= Work required =
Find the lines of the records in which the word "Task" appears and report how many there are, as a number alone.

= Raw data =
- Opening Delimiter -
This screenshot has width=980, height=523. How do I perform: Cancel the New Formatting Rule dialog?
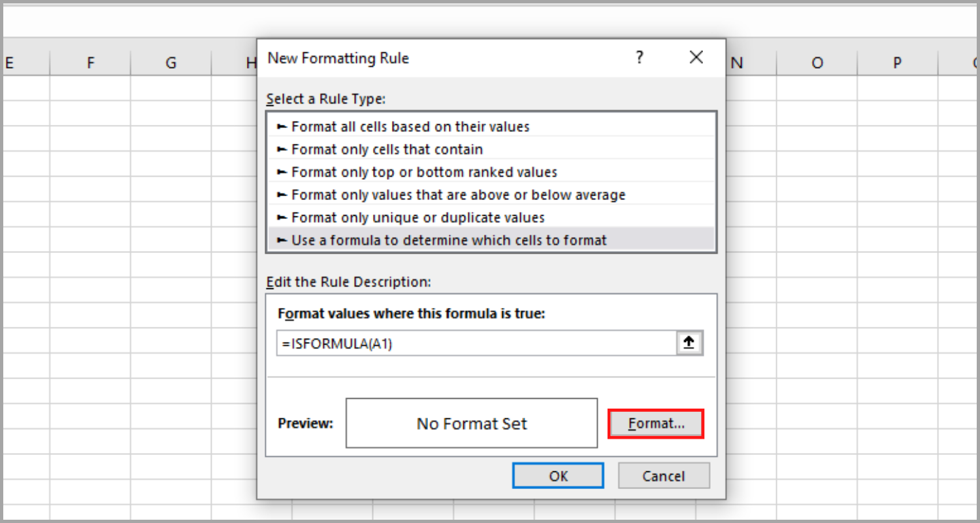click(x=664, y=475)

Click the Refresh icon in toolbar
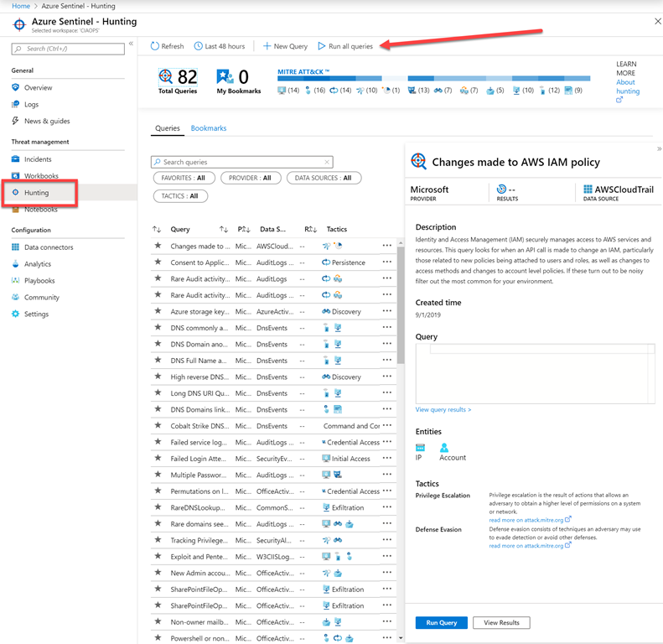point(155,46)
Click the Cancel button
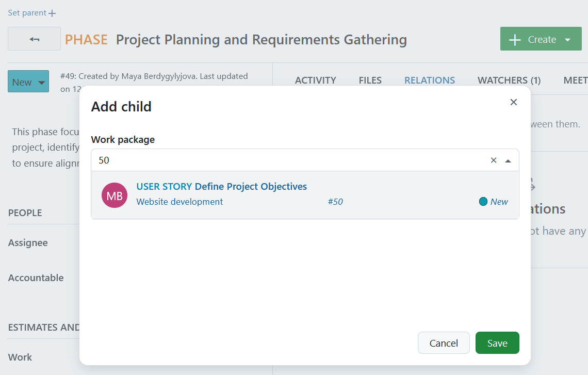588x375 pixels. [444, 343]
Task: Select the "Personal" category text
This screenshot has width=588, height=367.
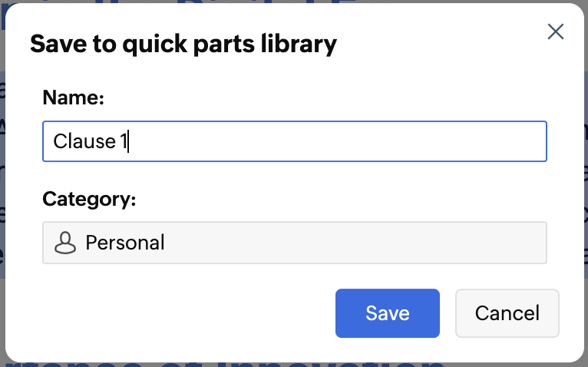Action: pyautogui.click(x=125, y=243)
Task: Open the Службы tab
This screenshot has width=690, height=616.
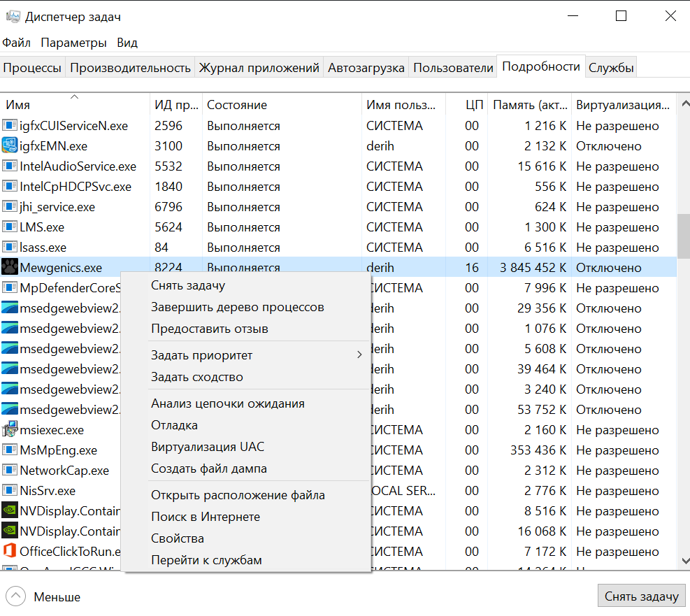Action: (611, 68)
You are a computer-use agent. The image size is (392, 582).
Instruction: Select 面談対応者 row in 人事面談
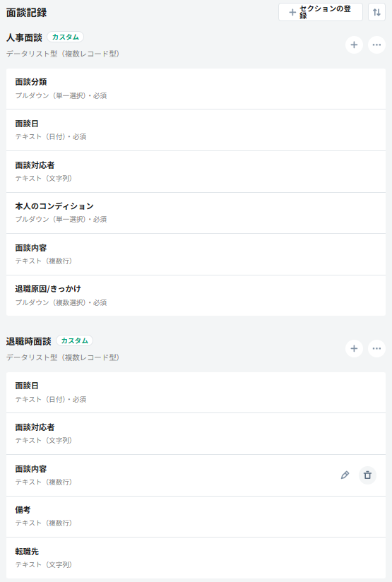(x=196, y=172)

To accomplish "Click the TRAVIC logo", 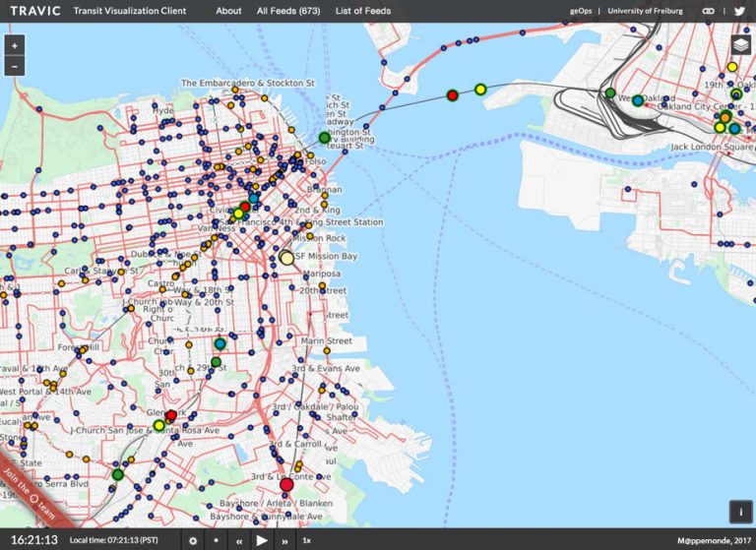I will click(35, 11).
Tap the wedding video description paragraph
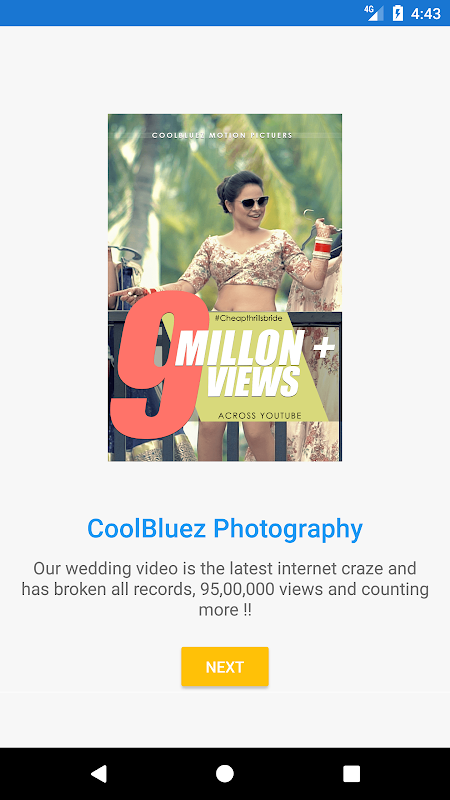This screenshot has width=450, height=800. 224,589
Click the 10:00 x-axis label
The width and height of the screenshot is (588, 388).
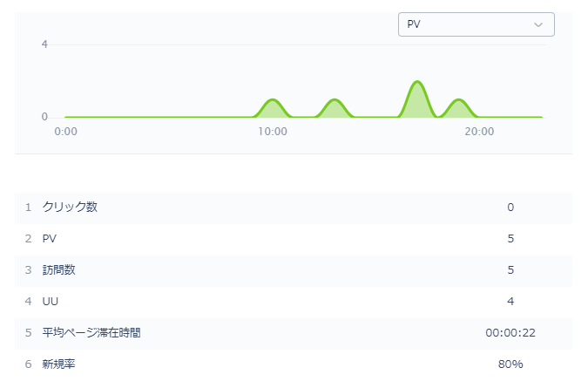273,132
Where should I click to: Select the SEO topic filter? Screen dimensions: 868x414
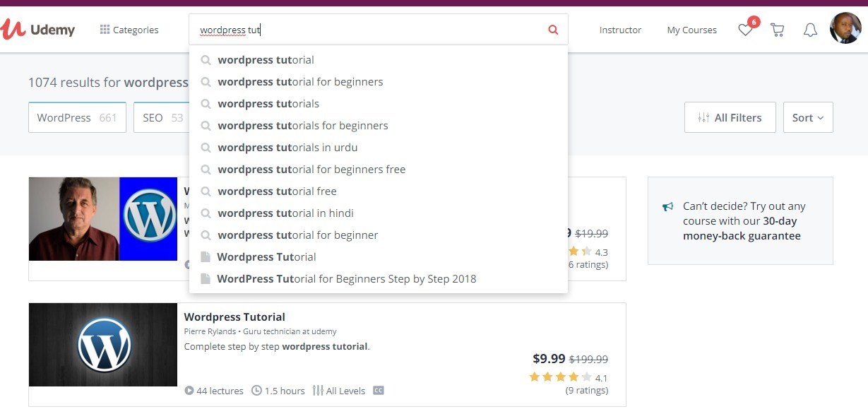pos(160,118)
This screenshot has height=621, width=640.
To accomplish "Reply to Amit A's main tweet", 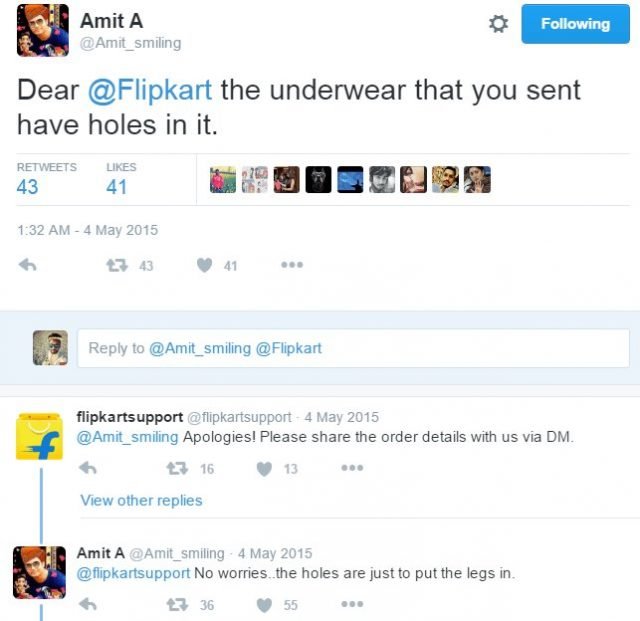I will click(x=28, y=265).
- Closing Delimiter -
= Solution for this exercise =
2